By Own Correspondent
The conglomerate, which is well on its way to becoming the country’s first listed billion-dollar revenue business, posted an impressive 122million profit after tax in the same period, a 265% jump from the $49 million reported in the same period last year.
The blue-chip company’s 70% increase in overall venue was boosted by its $248 million SmarTech revenue growth, which jumped by 145% from $101 million in the same period last year. MNO (or telco) revenue from data, voice and SMS grew by 40% to $353 million, up from $252 million in results that management credited to its TMT (telecom, media and technology) model, and that it ascribed to EWZL’s ability to sweat all its assets – both MNO and SmarTech.
This was borne out by the fact that EWZL’s traditional telco products bucked the industry trend and all showed double digit growth, with data revenue contribution growing by 57% to $98.3 million, and the voice and SMS revenue going up by 34% to $218 million.
The results, announced at an analyst briefing in Harare on Thursday, showed the company achieved a half-year EBITDA of $252 million, 82% more than the $139 million reported in August 2017, and a reduced capital expenditure of $20 million, nearly a third of what it spent in the same period last year.
Now the largest listed company on the Zimbabwe Stock Exchange (ZSE) by market capitalization, the company reported a 181% surge in earnings per share (EPS) of 6.0 cents, from 2.1 cents in August 2017.
The half-year results come at a time EWZL has published a Circular to Shareholders announcing plans to separately list its SmarTech assets on the ZSE. In the chairman’s statement, released with the results, the company said the de-merged entities will operate separately but remain interdependent while pursuing the group’s proven TMT multi-sectoral model.
Speaking at the presentation of the results, EWZL chief executive Douglas Mboweni said Econet had built a solid business case based on a unique TMT model to create future-proof, stakeholder value.
“Through relentless innovation and the ability to leverage technology to meet consumer needs, the company has successfully created a digital ecosystem through which its MNO and SmarTech assets create customer value in diverse industries and market segments, which include mobile financial services, insurance, transport and logistics, education, heath, and many others,” Mboweni said, adding that the Cassava SmarTech spin off would unlock significant shareholder value, because, “the sum of the parts are always greater than the whole”.
Speaking at the analysts briefing, Cassava chief executive Eddie Chibi said the results demonstrated the evident potential and growth prospects that lie within the technology-driven smartech brands, saying Cassava would work to empower people and use innovation to take stakeholder value-creation to a whole new level.
“We will focus on using innovative and inclusive digital solutions to create shareholder and customer value, even as we drive socio-economic development and improve the overall quality of life for all Zimbabweans,” Chibi said.
He said Cassava would leverage big data and the group’s digital ecosystem to exploit opportunities for the company’s FinTech, InsureTech, AgricTech, EduTech, HealthTech, E-Commerce, On-Demand Services, Media and Social Payments business units.
Presenting the numbers, EWZL finance director Roy Chimanikire, attributed the company’s solid triple digit growth to the strategic decisions it made to diversify, grow and invest in new revenue streams while successfully managing to grow traditional revenue streams such as voice and SMS through a strong customer focus.
He said apart from the demonstrated and evident growth potential from the SmarTech business, the future for the MNO lay in mass consumption of data and multimedia content.

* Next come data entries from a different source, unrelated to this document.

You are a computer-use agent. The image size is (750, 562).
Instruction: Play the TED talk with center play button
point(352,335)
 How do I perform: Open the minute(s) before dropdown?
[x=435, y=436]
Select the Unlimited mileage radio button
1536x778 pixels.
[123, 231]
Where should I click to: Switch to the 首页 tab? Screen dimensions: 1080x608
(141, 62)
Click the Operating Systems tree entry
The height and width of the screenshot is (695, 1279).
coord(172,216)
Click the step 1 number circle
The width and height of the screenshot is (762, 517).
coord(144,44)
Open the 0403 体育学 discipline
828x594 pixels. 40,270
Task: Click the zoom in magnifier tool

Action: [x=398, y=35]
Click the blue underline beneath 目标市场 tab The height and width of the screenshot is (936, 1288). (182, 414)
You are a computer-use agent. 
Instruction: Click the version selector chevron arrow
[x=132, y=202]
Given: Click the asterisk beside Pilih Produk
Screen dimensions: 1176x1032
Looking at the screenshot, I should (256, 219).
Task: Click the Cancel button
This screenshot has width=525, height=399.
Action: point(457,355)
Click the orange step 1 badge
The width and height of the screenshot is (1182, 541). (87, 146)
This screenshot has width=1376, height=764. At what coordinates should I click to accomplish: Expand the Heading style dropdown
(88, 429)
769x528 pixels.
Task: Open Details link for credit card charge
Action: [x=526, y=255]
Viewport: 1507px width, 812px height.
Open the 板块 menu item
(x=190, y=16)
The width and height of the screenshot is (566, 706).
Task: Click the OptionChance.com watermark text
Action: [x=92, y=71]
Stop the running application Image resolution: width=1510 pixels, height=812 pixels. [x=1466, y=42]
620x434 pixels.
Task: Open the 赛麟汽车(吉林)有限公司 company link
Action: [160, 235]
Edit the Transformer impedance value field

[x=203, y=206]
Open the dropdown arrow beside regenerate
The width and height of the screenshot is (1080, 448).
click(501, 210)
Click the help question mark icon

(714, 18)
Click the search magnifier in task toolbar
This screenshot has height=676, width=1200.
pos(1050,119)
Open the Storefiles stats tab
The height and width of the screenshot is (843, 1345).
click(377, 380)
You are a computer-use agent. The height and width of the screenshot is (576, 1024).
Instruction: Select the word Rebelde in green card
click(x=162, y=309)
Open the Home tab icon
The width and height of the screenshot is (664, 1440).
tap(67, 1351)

He added that Econet was in a good place to leverage future growth because it had invested in some quality assets. Econet has 70% data traffic market share and over 90% population coverage of data services through its investment in 3G and LTE (4G) infrastructure.
Chimanikire remarked that in the future, the Econet telco and Cassava SmarTech business performances would be reported separately as the businesses will now be separately listed.
“With Cassava now about 70% the size of the (Econet) MNO, and with EcoCash now the de facto payment platform in this market, our business will continue to provide even greater value for our stakeholders going forward,” he said, stressing the economic contribution Econet had made to the nation over the past 20 years.
“We have created value for all our shareholders, customers and other stakeholders, including our supply chain partners, our dealers and the small businesses who have partnered with us in delivering products such as EcoCash, and now Vaya.
“The Company has paid over $1.7 billion in statutory payments to the Government since 2009,” Chimanikire said, before announcing a $30-million dividend to shareholders.
The company took the opportunity to announce other proposed transactions it seeks to push through to its shareholders, over and above the demerger of Cassava SmarTech from the MNO business.
These are the conversion to equity of debentures that were issued as part of the Company’s Rights Offer in March 2017, and the exchange of the Company’s 51% stake in Liquid Telecom Zimbabwe for a stake of equivalent value in the holding company, Liquid Telecom Holdings, in advance of the anticipated listing of Liquid Telecom Holdings on a reputable international exchange.